Mainland Chinese shares tumbled on Friday amid ongoing tensions between Beijing and Washington.
The Shanghai composite slipped 2.48% to close at 2,882.30 and the Shenzhen component dropped 3.15% to finish its trading day at 9,000.19. The Shenzhen composite fell 3.256% to close at 1,533.22
Hong Kong’s Hang Seng index also declined more than 1%, as of its final hour of trading.
Investors had largely priced in the two economic powerhouses to reach a deal this month. Instead, the U.S. hiked tariffs on $200 billion worth of Chinese imports. China retaliated with higher tariffs on $60 billion worth of goods.
“The tables have turned now and it’s going to be increasingly difficult for both sides to find a compromise that is face-saving for both … and benefits both parties,” Corrine Png, regional head of equities research at AIA Investment Management, told CNBC’s “Street Signs” on Friday.
“We expect a deal to be done probably at the end of this year, but it’ll probably be a cosmetic deal with limitations on execution and enforcement,” Png said. “Both sides can ill-afford to not seal a deal because the implications on the economies, consumer sector … is gonna be pretty huge.”
To exacerbate matters, U.S. President Donald Trump on Wednesday declared a national emergency over threats against American technology. In addition, the U.S. Department of Commerce announced the addition of Huawei Technologies and its affiliates to the Bureau of Industry and Security (BIS) Entity List, making it more difficult for the Chinese telecom giant to conduct business with U.S. companies.
“If carried through, the ramifications would be beyond the financial viability of Huawei; it would cause a sharp deterioration in the relationship between the US and China, severely slow the rolling out of 5G networks around the world in the coming years, and ultimately begin the process of decoupling between the two nations,” economists at Singapore’s DBS Group Research wrote in a note on Friday.
“Taken to extreme, this would mean a return to the intense cold war decades between the US and USSR … By decoupling China from US markets and technological knowhow, the goal of this approach would be slow down severely China’s rise,” they said.
Shares elsewhere in Asia were mixed.
The Nikkei 225 in Japan added 0.89% to close at 21,250.09, while the Topix index rose 1.09% to finish at 1,554.25 as most sectors gained. Shares of Sony surged 9.89% after the company announced a $1.83 billion share buyback and a new partnership with competitor Microsoft.
In South Korea, the Kospi slipped 0.58% to close at 2,055.80, while Australia’s ASX 200 added 0.59% to finish its trading day Down Under at 6,365.30.
Overnight on Wall Street, the major indexes closed higher for a third straight day. The gains stateside came on the back of better-than-expected earnings and U.S. economic data. Housing starts for April topped expectations while weekly jobless claims dropped more than expected.

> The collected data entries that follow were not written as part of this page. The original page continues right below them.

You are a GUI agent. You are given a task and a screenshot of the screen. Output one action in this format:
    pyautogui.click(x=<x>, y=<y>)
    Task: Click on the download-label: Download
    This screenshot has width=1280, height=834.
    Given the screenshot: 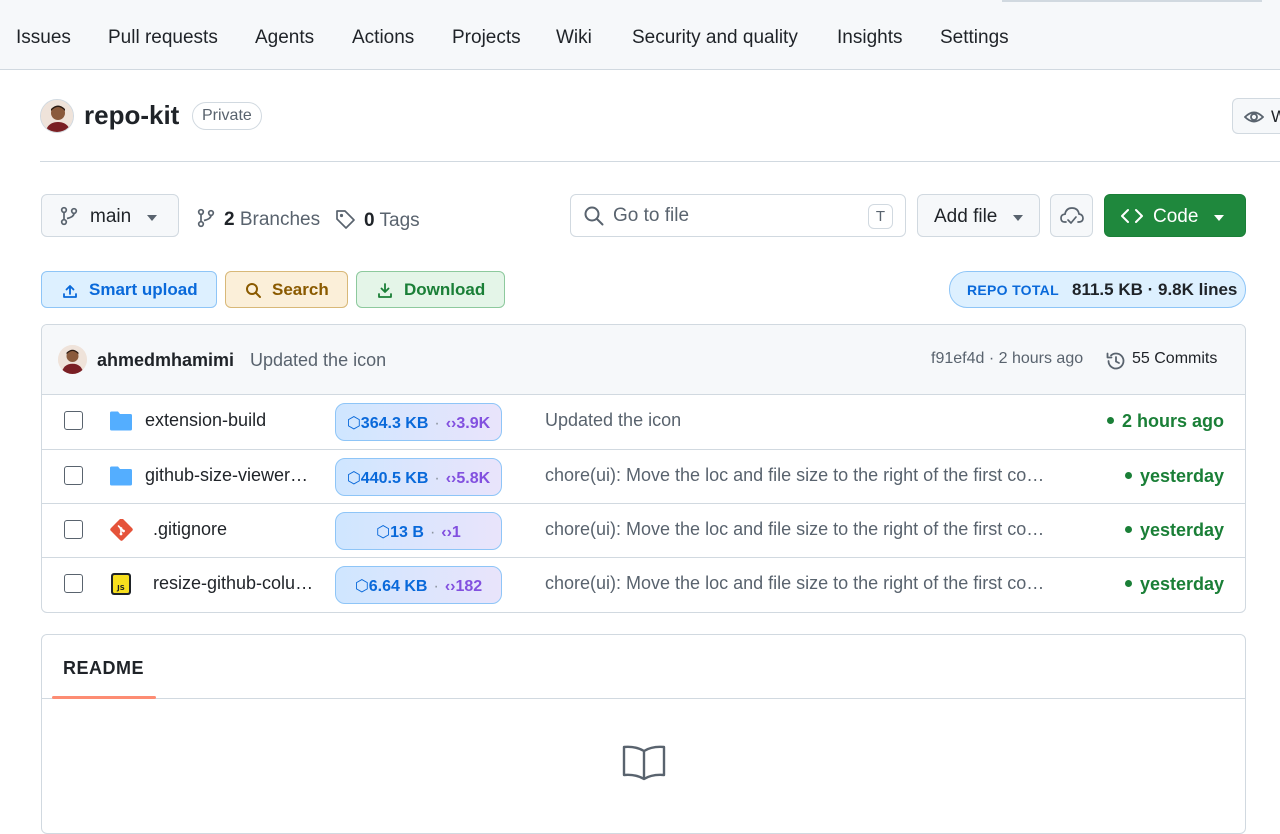 What is the action you would take?
    pyautogui.click(x=445, y=290)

The U.S. dollar index, which tracks the greenback against a basket of its peers, was at 97.799 after bouncing from levels below 97.5 yesterday.
The Japanese yen traded at 109.67 against the dollar after rising from levels below 109.5 in the previous trading session. The Australian dollar was at $0.6887 after touching highs above $0.692 yesterday.
Oil prices increased in the afternoon of Asian trading hours, with the international benchmark Brent crude futures contract gaining fractionally to $72.66 per barrel, while U.S. crude futures added 0.22% to $63.01 per barrel.